→ **WORK TO COMPLETE**
From the line containing "You are a GUI" through the last line of the entries below, print each line exactly. Pictures stay out.

======== DATA LISTING

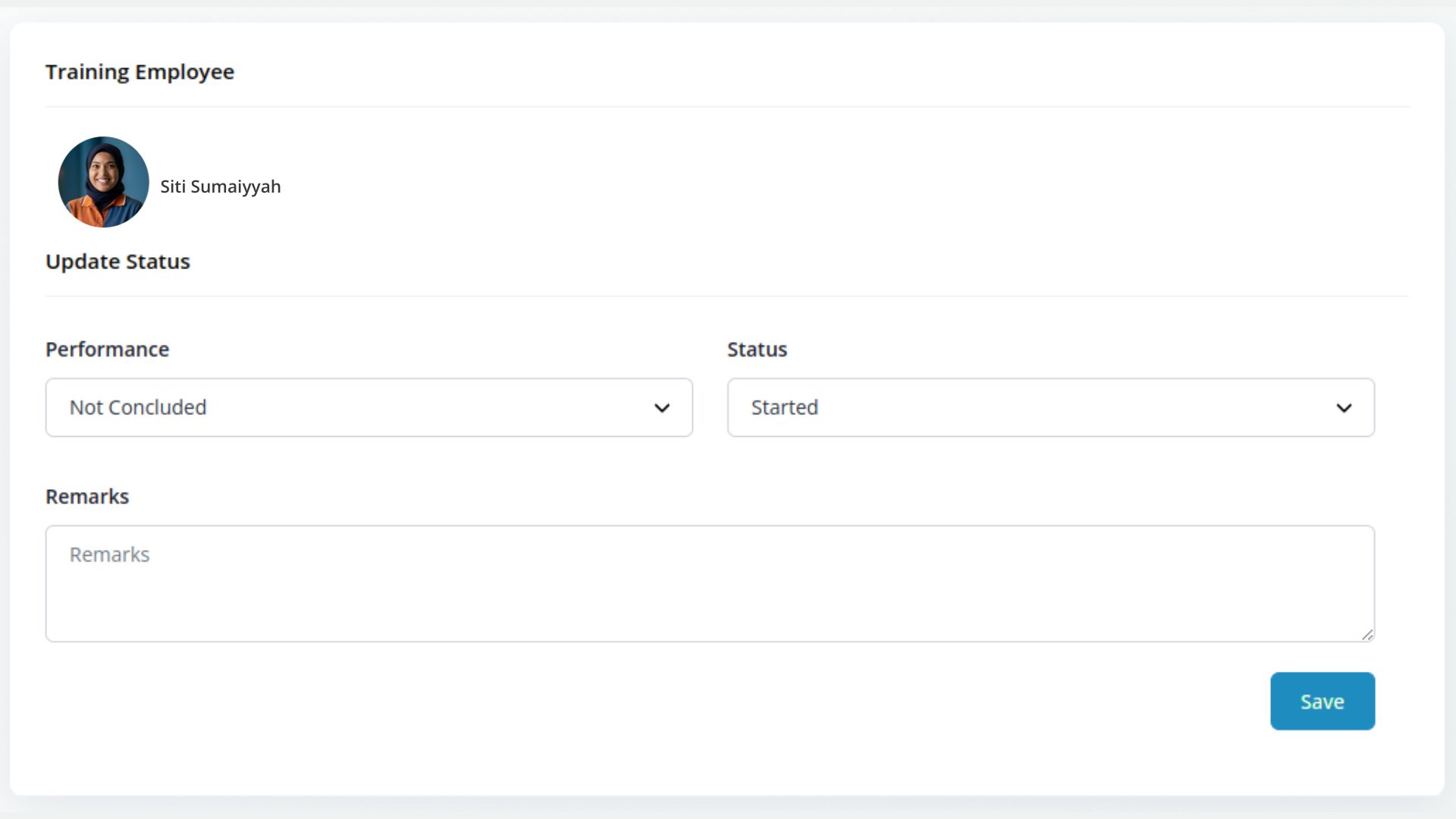Click the Update Status heading
Image resolution: width=1456 pixels, height=819 pixels.
tap(118, 262)
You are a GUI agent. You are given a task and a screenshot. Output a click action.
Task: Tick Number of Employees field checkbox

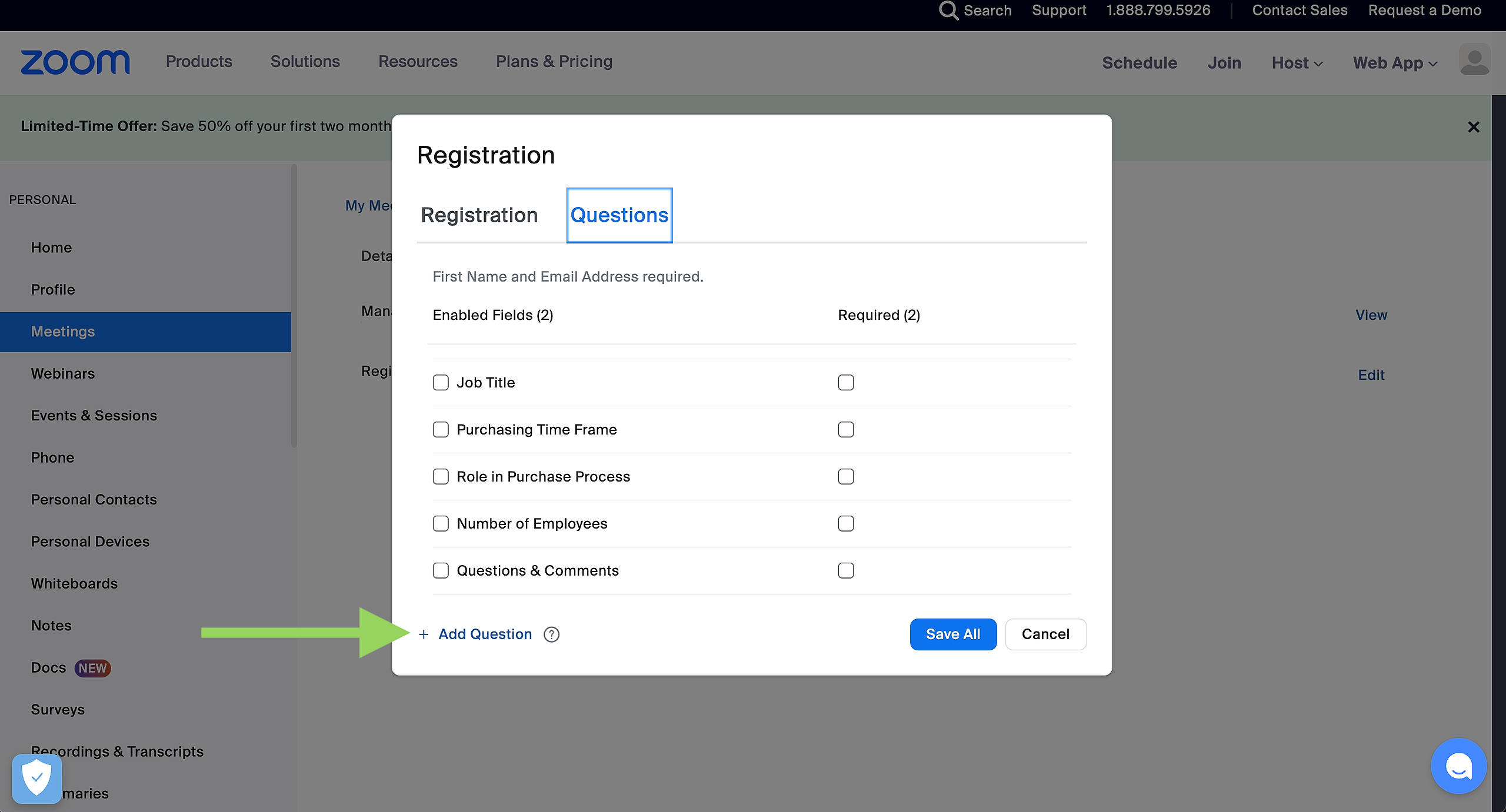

================

→ **EXERCISE OUTPUT**
You are a GUI agent. You are given a task and a screenshot. Output a click action.
Task: Tick Number of Employees field checkbox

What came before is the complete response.